Brian Anderson is an ex-pro boxer, and not a bad one at that; British middleweight champion back in the Eighties and afterwards a referee. Now at 45 he is Britain’s first black prison boss. Small wonder he commands respect from old and young cons alike as he patrols the prison corridors.
He readily admits that if it was not for boxing he might be serving time himself. “I was a bit of a tearaway, got into a few scrapes – nothing serious, but it landed me in juvenile court. I could easily have been here in a cell rather than in this office if it wasn’t for finding something that gave me a bit of self-esteem and respect.”
Andersond iscovered that something in the Croft House youth club in his hometown Sheffield, England after being taken there at 13 by a social worker appointed by the court to supervise him. “Almost immediately I found boxing was something I could do and was good at.”
Within four years he had made the England amateur team and it was on a trip to Germany that he met up with Brendan Ingle who persuaded him to join his famous St Thomas’s ‘academy’ in the Sheffield suburb of Wincobank. “That was a different world for me. At Croft House I was number one but with Brendan I found I was sparring with people like Herol Graham and later on Naz (Naseem Hamed) and Johnny Nelson, a real education.”
Nelson, the now retired former world cruiserweight champion, told Alan Hubbard of the London Independent on Sunday: “Brian was a straight, no-nonsense type of fellah who always talked about being a social reformer. He’d always help you. I was a bit of a coward when it come to fighting but Brian taught me how to turn that fear into anger, and that made him the fighter he was. When he punched it hurt, like a hot poker in your ribs.”
Says Anderson: “When I turned pro, I suppose my record wasn’t bad (39 fights, 27 wins with 14 Kos, nine defeats and three draws) and I only lost against good fighters. To be honest I wasn’t the sort of fighter you normally see coming out of the Ingle camp, the flash, hands-down type, even though I trained with Herol (Graham) and Naz (Hamed). But we had a good time and I think we visited the odd nightclub or two.”
Little could Anderson have known that some 20 years later old sparmate Hamed would briefly be under his supervision at Doncaster prison. He had only been in the job a month when the former world featherweight champion was sent there after being sentenced to 15 months for a serious motoring offence. Anderson quickly moved him on. He is not allowed to discuss individual prisoners and will only say, “It was obvious that because of our past association he could not stay here.”
Andersonquit boxing in September 1987 after losing his title at the Royal Albert Hall in London. “I was up for it but like a lot of boxers I’d been having problems with my weight. I was 6ft 1in, weighed 15st (210lbs) and I had to get down to middleweight, a real struggle. But in a way that defeat was the making of me as a person. I’d lost a bit of heart for boxing by then – not for the sport, which I have always loved but for fighting itself.

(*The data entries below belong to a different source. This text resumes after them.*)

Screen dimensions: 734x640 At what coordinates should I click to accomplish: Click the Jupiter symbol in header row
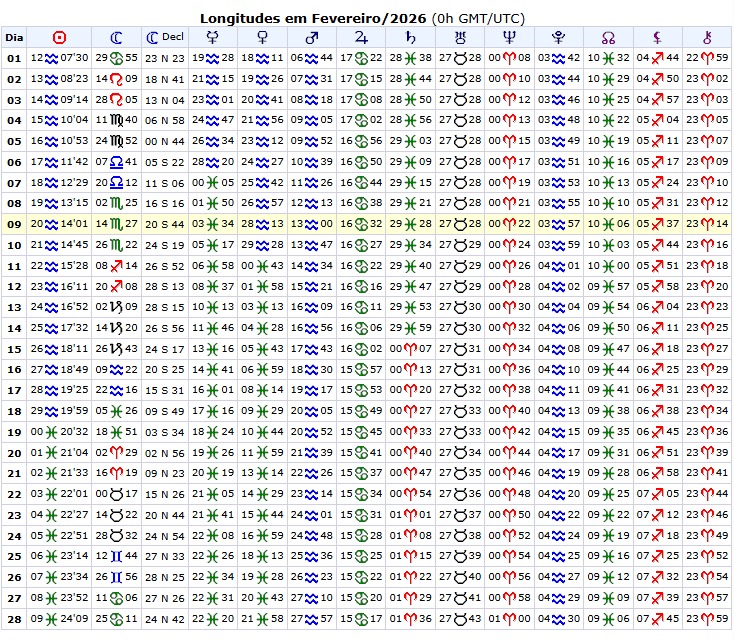click(360, 38)
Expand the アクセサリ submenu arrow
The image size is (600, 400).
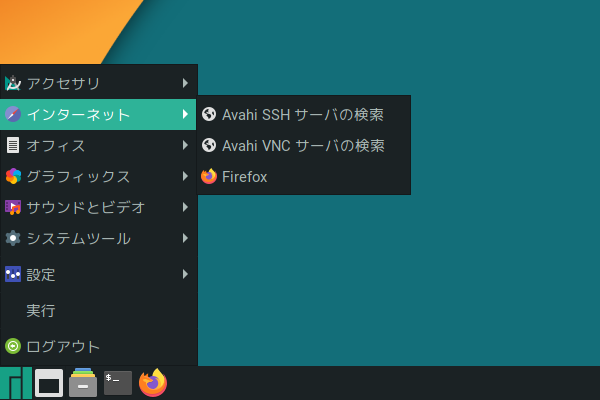click(185, 83)
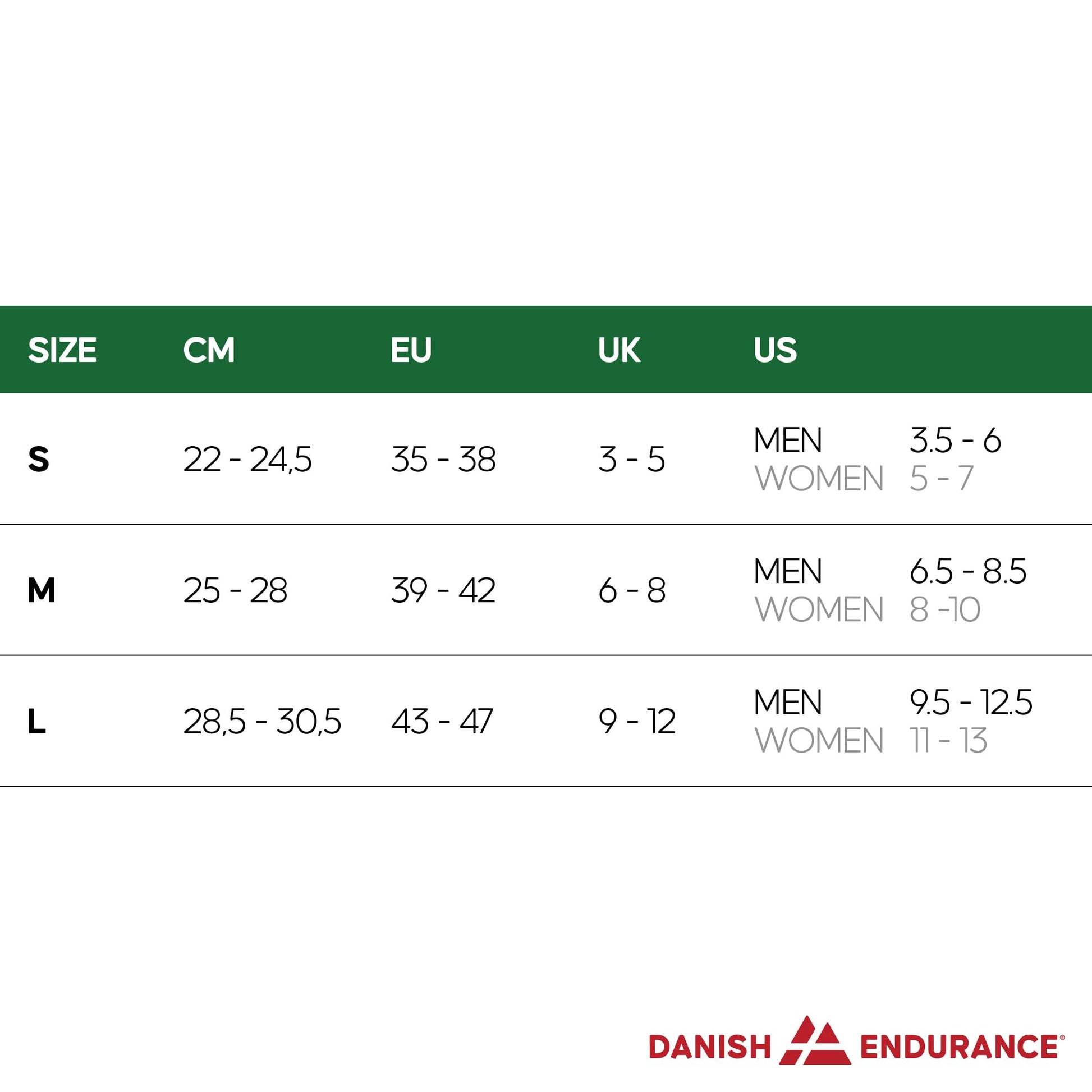Click the 28,5 - 30,5 cm value
This screenshot has width=1092, height=1092.
pos(262,721)
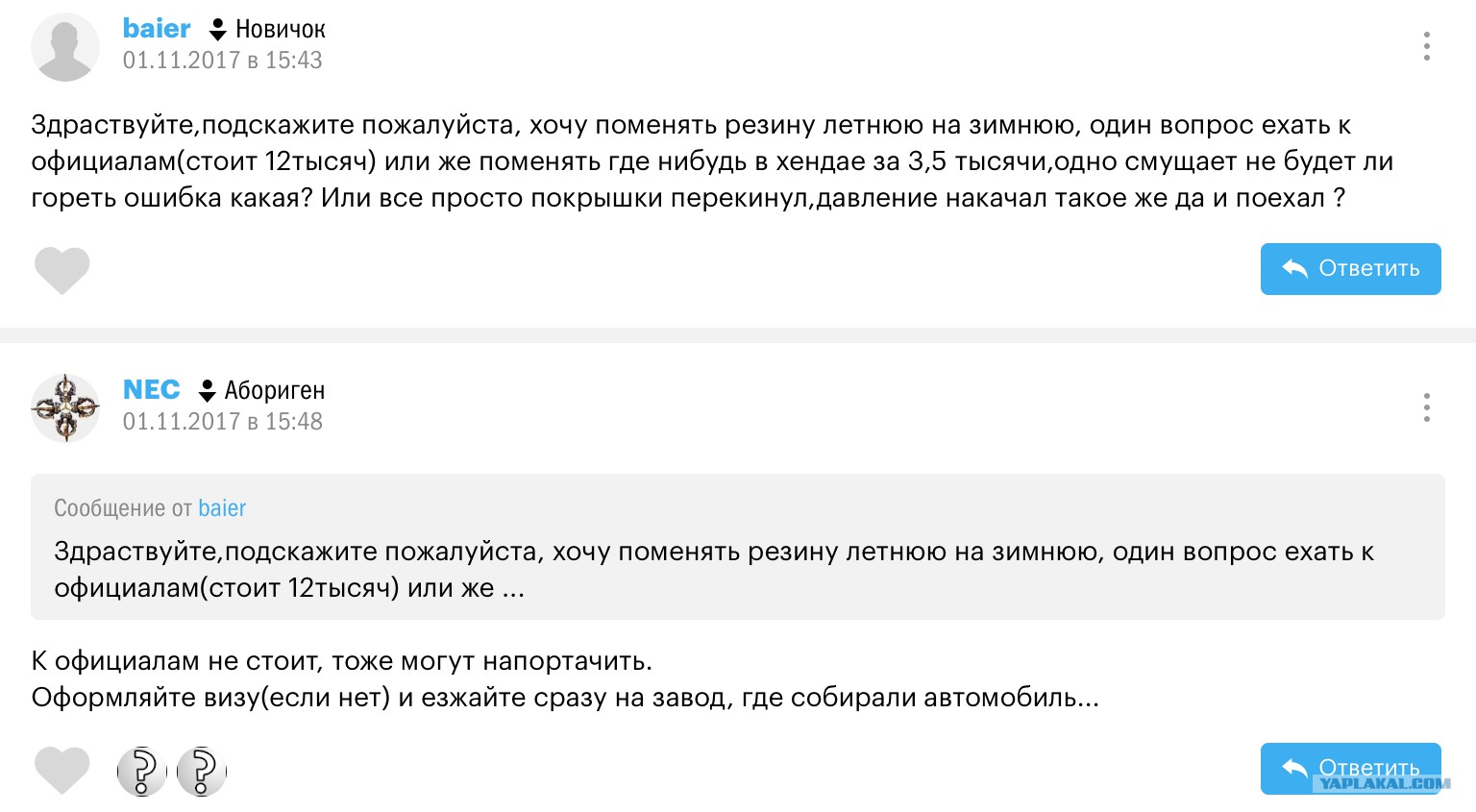Click second question-mark reaction avatar

[x=202, y=771]
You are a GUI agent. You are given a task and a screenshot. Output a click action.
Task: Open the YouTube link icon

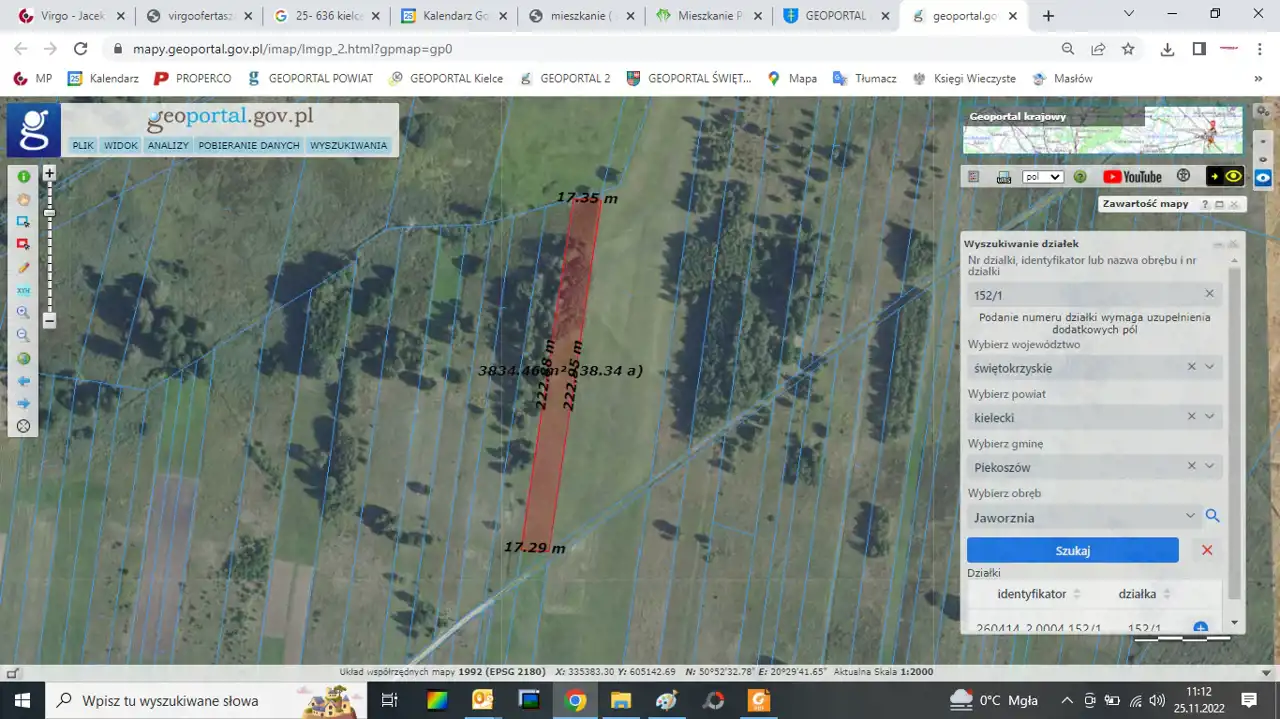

“Boxing had made me what I am. It has been the foundation stone. Even to this day, some of the things Brendan (Ingle) taught me I use as core values in my life. I turned to refereeing and I did quite well though I never made A-class. I was having to jump through too many hoops as an ex-champion to make the transition to refereeing; it’s a bit like football (soccer) I suppose.
“After I finished boxing I felt I wanted to give something back to the community. So I decided to try to train to be a probation officer and within six months of joining the service I had got place at university.”
Son of Jamaican immigrants – his father was a plasterer and his mother a nurse – he is one of a family of six who have all gained degrees.
A trained electrician, Anderson qualified as a probation officer in 1988, worked in youth courts and also at Doncaster, run by Serco as one of the first private prisons. “The prisoners knew how to run prisons and they were running riot. The company asked me to take on the role of the country’s first anti-bullying officer in a prison. The then chief inspector of prisons, Sir David Ramsbottom, seemed to like what we were doing. I told him I had always wanted to be some kind of social reformer and it was he who suggested I should aim to be a prison governor. I found there was a graduate scheme and managed to get on it-the first black candidate to do so, in September 1997.”
After spells as a officer at various prisons he was given the residential governorship of Everthorpe, Hull and now director of Doncaster, a medium category jail built to accommodate 770 but currently housing over 1,100. “A tight squeeze,” Anderson admits.
Andersonconcludes that he made better decisions than the people who are inside. “I could quite easily not have done. God knows what I would have done if I hadn’t found boxing.”